Work to be completed → Copy every line of the data that contains the string "thumbnail".

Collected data
□ □ □ □ □ □ □

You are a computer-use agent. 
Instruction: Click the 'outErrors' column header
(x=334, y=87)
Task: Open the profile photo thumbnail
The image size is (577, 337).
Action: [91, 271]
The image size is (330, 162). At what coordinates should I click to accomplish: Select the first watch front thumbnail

□ □ □ □ □ □ □

Worked solution →
Task: Open the profile photo thumbnail
The image size is (330, 162). At what coordinates should I click to accomplish: Select the first watch front thumbnail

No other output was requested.